Si torna a parlare della sospensione dell’erogazione dell’acqua a Roma. Oltre ai disagi per i cittadini, infatti, potrebbero esserci anche conseguenze importanti dal punto di vista igienico.

Ad annunciarlo è il ministro della Salute Beatrice Lorenzin, secondo la quale la decisione presa dalla sindaca Virginia Raggianche a fronte dello straordinario incremento delle temperature nelle ultime settimane, potrebbe pregiudicare gravemente il livello igienico sanitario di tutte le strutture ricettive e di ristorazione e degli uffici pubblici, nonché delle strutture ove vengono alloggiati animali, ma soprattutto potrebbe comportare gravi pregiudizi per la erogazione dei servizi sanitari essenziali”.

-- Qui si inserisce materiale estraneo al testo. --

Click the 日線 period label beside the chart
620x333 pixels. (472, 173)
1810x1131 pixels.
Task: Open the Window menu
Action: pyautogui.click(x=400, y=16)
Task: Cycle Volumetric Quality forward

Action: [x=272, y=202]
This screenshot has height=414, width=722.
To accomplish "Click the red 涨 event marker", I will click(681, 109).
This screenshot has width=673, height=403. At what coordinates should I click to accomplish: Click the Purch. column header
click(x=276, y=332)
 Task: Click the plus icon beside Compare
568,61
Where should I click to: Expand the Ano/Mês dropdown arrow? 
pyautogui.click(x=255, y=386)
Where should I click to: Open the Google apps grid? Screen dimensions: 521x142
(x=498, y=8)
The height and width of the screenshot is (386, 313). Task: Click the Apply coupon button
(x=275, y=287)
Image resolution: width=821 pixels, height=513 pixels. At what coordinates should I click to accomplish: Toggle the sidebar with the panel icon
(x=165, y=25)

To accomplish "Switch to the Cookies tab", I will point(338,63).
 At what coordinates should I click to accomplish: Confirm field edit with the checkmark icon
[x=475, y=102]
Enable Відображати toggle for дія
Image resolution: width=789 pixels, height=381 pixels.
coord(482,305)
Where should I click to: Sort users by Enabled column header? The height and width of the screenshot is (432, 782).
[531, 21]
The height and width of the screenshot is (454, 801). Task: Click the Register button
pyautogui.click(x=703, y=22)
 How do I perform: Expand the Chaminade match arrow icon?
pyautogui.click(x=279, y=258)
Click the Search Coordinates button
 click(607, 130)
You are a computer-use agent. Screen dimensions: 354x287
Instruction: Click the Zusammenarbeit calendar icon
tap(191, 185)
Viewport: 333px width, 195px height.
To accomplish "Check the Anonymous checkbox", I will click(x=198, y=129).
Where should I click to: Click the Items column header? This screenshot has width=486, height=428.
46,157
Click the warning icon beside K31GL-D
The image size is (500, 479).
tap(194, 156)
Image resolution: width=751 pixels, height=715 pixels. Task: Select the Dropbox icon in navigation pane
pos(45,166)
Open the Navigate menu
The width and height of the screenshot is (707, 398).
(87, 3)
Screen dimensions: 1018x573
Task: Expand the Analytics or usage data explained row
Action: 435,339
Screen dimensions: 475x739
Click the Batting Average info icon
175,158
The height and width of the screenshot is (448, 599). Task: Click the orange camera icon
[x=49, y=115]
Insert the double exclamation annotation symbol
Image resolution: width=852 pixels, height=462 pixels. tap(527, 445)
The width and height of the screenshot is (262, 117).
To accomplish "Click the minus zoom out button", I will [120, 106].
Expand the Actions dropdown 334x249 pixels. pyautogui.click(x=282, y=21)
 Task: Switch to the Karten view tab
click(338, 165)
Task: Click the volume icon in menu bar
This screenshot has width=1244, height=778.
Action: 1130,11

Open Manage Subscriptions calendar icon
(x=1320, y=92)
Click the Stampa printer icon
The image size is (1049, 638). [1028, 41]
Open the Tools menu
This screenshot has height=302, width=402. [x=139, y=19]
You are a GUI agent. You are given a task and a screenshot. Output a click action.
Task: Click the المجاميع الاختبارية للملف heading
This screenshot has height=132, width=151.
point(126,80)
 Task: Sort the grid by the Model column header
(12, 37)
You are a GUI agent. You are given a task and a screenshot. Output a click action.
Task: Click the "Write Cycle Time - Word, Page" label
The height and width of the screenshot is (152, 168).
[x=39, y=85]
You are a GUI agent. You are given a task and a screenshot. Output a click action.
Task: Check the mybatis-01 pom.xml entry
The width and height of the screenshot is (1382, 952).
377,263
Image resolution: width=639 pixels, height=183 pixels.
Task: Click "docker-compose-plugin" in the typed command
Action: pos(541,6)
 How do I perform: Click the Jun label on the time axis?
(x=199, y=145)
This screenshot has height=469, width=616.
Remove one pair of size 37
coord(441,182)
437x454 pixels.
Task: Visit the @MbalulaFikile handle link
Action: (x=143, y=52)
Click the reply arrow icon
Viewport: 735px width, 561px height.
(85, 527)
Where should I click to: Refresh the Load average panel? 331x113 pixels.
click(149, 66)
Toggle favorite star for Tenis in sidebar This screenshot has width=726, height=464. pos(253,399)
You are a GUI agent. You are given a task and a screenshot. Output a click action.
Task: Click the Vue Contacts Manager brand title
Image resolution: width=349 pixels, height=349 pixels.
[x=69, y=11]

Insomma, una prospettiva tutt’altro che rosea che però deve scontrarsi con la realtà, in quanto l’ipotesi di un razionamento idrico per ora rimane per l’appunto tale.

Comunque sia, sottolinea la Lorenzin, e qualunque siano i provvedimenti che verranno presi per provvedere all’emergenza, la città di Roma “conta complessivamente 5 presidi ospedalieri di base, 11 presidi ospedalieri sede di Dipartimento Emergenza-urgenza Accettazione (Dea), 6 presidi ospedalieri sede di Dea di II livello ivi incluso l’Ospedale Pediatrico Bambino Gesù, 29 presidi ospedalieri non dotati di pronto soccorso, per un totale di circa 13 mila posti letto

Ed è per questo motivo che il ministro ha chiesto la collaborazione della Raggi e del presidente di Regione Zingaretti affinché sia verificato che “pur nell’emergenza, sia assicurata una presenza continua e sufficiente di risorse idriche in tutte le strutture che erogano assistenza sanitaria e socio-sanitaria ai cittadini, nonché in tutte le strutture ove vengono alloggiati gli animali, nel Comune di Roma Capitale, tale da garantire, senza interruzione alcuna, i servizi sanitari e socio-sanitari essenziali e, soprattutto, di verificare che non sia messa a rischio la salute dei pazienti, nonché il benessere animale.”

Nel frattempo è arrivata la notizia che gli uffici dell’Acea, cui la Raggi aveva indirizzato questa segnalazione, sono oggetti di perquisizioni a causa dell’avviso di garanzia ricevuto per inquinamento ambientale.